So wird jedes Unternehmen früher oder später ein umfassendes Sicherheitskonzept benötigen. Dabei werden die Risiken für „IT-Systeme“, „Daten“, „mobile Endgeräte“, „Standardsoftware“, „Individualsoftware“ und die „Produkte“ oder auch „Dienstleistungen“ zu definieren sein. Auf Basis dieser Definitionen müssen dann die Maßnahmen entwickelt werden, um den Risiken zu begegnen. Wer kein solches Konzept hat, könnte sich künftig schwertun, Kredite zu oder eine Unternehmenshaftpflichtversicherung zu erhalten. Genauso schwierig dürfte sich die Suche nach Eigenkapitalgebern gestalten. Und die schlimmste Strafe droht den Unternehmen ohnehin von den Kunden.

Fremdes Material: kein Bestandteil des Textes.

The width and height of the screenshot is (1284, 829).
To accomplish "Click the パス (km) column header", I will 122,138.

Der Somfy-Anbieter TaHoma Connect hat sich vom IT-Sicherheitsunternehmen SySS einen „sehr hohen Sicherheitsstandard“ attestieren lassen. Wieviel diese Aussage wert ist, kann ich nicht beurteilen. Aber immerhin ist es löblich, dass sich der Anbieter überhaupt Gedanken um die Sicherheit seiner Kunden macht. Es gibt nicht viele Hardware-Anbieter, die das tun.
Wie kann ich als Verbraucher mein Smart Home-System schützen? Gibt es hierzu Schutzvorkehrungen, die sich bereits bewährt haben?

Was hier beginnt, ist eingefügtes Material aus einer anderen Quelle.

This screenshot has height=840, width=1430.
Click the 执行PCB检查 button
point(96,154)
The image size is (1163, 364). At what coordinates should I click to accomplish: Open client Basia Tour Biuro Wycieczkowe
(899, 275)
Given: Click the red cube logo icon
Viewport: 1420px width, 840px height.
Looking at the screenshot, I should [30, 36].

Sie müssen zunächst einmal dem Anbieter vertrauen – dazu ist es interessant, den Anbieter zu fragen, wie er mit dem Thema Sicherheit umgeht – wenn der nur was von „geheim“ schwafelt, können Sie davon ausgehen, dass dem Anbieter Ihre Sicherheit ziemlich egal ist.
Ansonsten würde ich als Anwender den jeweiligen Dienst, das jeweilige Produkt tatsächlich nur so verwenden, wie es der Anbieter vorgesehen hat. Aus eigener Erfahrung weiß ich, wie schnell man in Versuchung kommt, doch mal was „auszuprobieren“. Das ist aber heute nicht mehr ratsam, denn jeder dieser Versuche könnte ein neues Sicherheitsrisiko mit sich bringen.

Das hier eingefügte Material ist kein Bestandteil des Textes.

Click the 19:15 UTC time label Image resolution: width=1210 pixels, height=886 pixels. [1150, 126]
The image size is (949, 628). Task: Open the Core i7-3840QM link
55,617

Wer übernimmt für einen Hacker-Angriff die Verantwortung (auch haftungstechnisch) und gewährleistet technische Sicherheit?
Ich bin kein Jurist, aber wenn Sie geschädigt wurden, liegt es vermutlich an Ihnen, die Ansprüche geltend zu machen. Da muss dann zunächst mal geklärt werden, wer die Software entwickelt, implementiert und administriert hat und an welcher Stelle genau der Schaden entstanden ist. Und Sie müssen nachweisen, dass Sie als Nutzerin den Schaden nicht selbst verursacht haben. Bis heute allerdings tun sich die Juristen erstaunlich schwer damit, das Produkthaftungsgesetz auf Software anzuwenden.
Sie warnen in Ihrem Buch „Vernetzte Gesellschaft. Vernetzte Bedrohungen. Wie uns die künstliche Intelligenz herausfordert.“ eindringlich vor der Gefahr aus dem Netz, können Sie überhaupt zu smarten Produkten raten?
Ich glaube, wir brauchen Qualitätsstandards bei der Sicherheit: Wenn die Politik mangelhafte Entscheidungen in der Steuerpolitik oder zu Kindergärten fällt, so können diese Entscheidungen jederzeit wieder korrigiert werden. Bei der Informationstechnik ist das grundlegend anders: Vor zwei Jahren hat uns Edward Snowden darauf aufmerksam gemacht, dass die Geheimdienste in den USA und Großbritannien alles sammeln, was sie kriegen können – die Gesellschaft für Informatik rechnet mit 10.000 „strategischen Servern“ allein in Deutschland, zu denen die Dienste unbefugt Zugang haben könnten.
Die Bundesregierung hat es bislang versäumt, eine Diskussion darüber anzustimmen, welche Konsequenzen wir daraus zu ziehen haben. Hätten wir eine solche Diskussion geführt, wäre das Sicherheitsbewusstsein in unserem Land bei allen Angehörigen der oben erwähnten Rollen größer und die Verantwortlichen hätten den erfolgreichen Angriff auf die IT-Systeme des Bundestages abwehren können. Im November 2015 hat die Unternehmensberatung EY eine weltweite Untersuchung vorgestellt: 36 Prozent der 1.755 befragten Führungskräfte glauben nicht, dass ihr Unternehmen in der Lage sei, einen hoch entwickelten Angriff auch nur zu erkennen.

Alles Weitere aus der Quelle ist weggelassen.